I tend to opt out of the "Oh, let's take the new guy out to lunch with us" thing. And I typically don't go for mixing otherwise unrelated groups of friends (been there, done that, still trying to convince one friend that the other friend is no longer a stuck up bitch...and that was 20 years ago). I typically have no interest in reuniting with anyone I may have known anytime before now, hence the stealth settings I apply to every people-meeting website I join. Yes, I know that seems like an oxymoron, but when I'm spending my money (or time or energy), I think I have the right to decide who I'm going to interact with. It started with Caller ID and now that whole "Right To Choose" thing has overtaken me.

So anyhoo...

The first day of 2006 I was sitting on my green couch, minding my own business, scrolling through my Caller ID to see who had been trying (in vain) to reach out and touch me. Much to my surprise, among the myriad calls from "Out of Area", "1-800-this-is-not-a-solicitation-call", and The Plain Dealer, there was a familiar name listed on the screen. It was the husband of a former friend. So after 60 seconds of staring at the phone, I decided that it was a freakish coincidence and kept it moving. (Well, I guess moving would be a stretch, since I was technically laying down on my green couch, as always.)
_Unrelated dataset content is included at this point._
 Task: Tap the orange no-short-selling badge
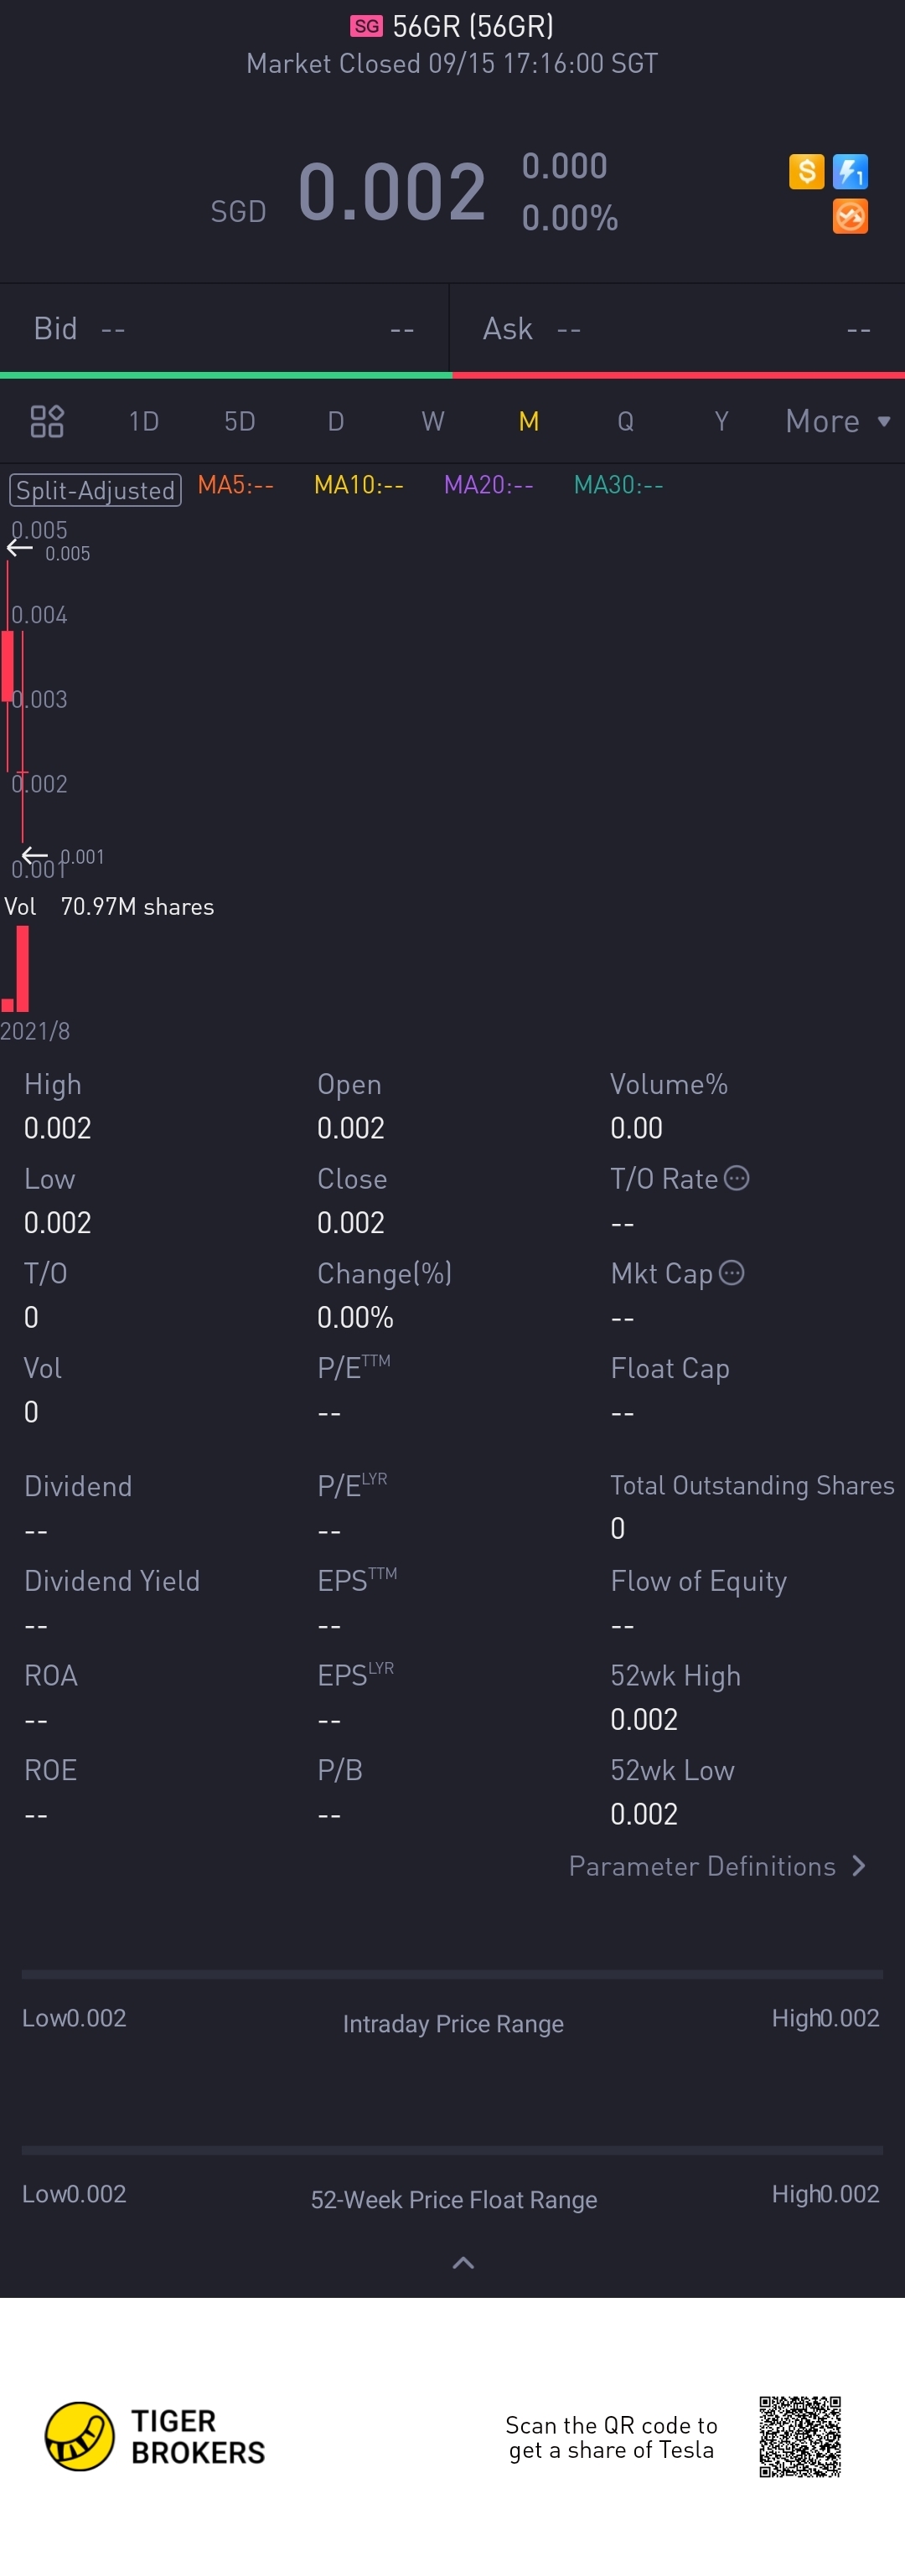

By now you may have deduced that this call was, in fact, not a freakish coincidence, and that in fact this former friend was trying to get in touch with me. You would be correct. Lo and behold the next day I was standing next to the phone when it rang and there was that name again.

(A brief history of this "friendship" might be appropriate here. This young lady & I had a pretty on-again-off-again relationship that started our Junior year of high school and ended in approximately 1998. She was always the person that decided that we were in the "off again" part of the friendship. Her various reasons included her distaste with my daily consumption of malt liquor, my decision to quit a job I was unhappy at, you know, the types of things that make or break most friendships. Now that I think about it, she was also the person that decided when we were in the "on again" part, too. And it always came as quite a surprise to me after being royally cussed out and told what a horrible person I was!)

So I listened to the voicemail message (which went on for at least 4 minutes) while making the face many of my friends have come to know and love. (The face usually indicates when my inner monologue is "Are you fucking kidding me?") I laughed. I probably said the previously referenced inner monologue out loud. I laughed some more. And I got back to the business of being lazy. A few days later I got an "urgent" call from my mother indicating that this same young lady had tracked her down also & left a similar message. "I'm trying to get in touch with her and I don't know if I have the right number so can you give her mine because I would really like to talk to her and we lost touch and blah, blah, blah." I laughed.

I didn't know it yet, but that set of voicemails kicked off THE YEAR OF THE REUNION (known to some as 2006).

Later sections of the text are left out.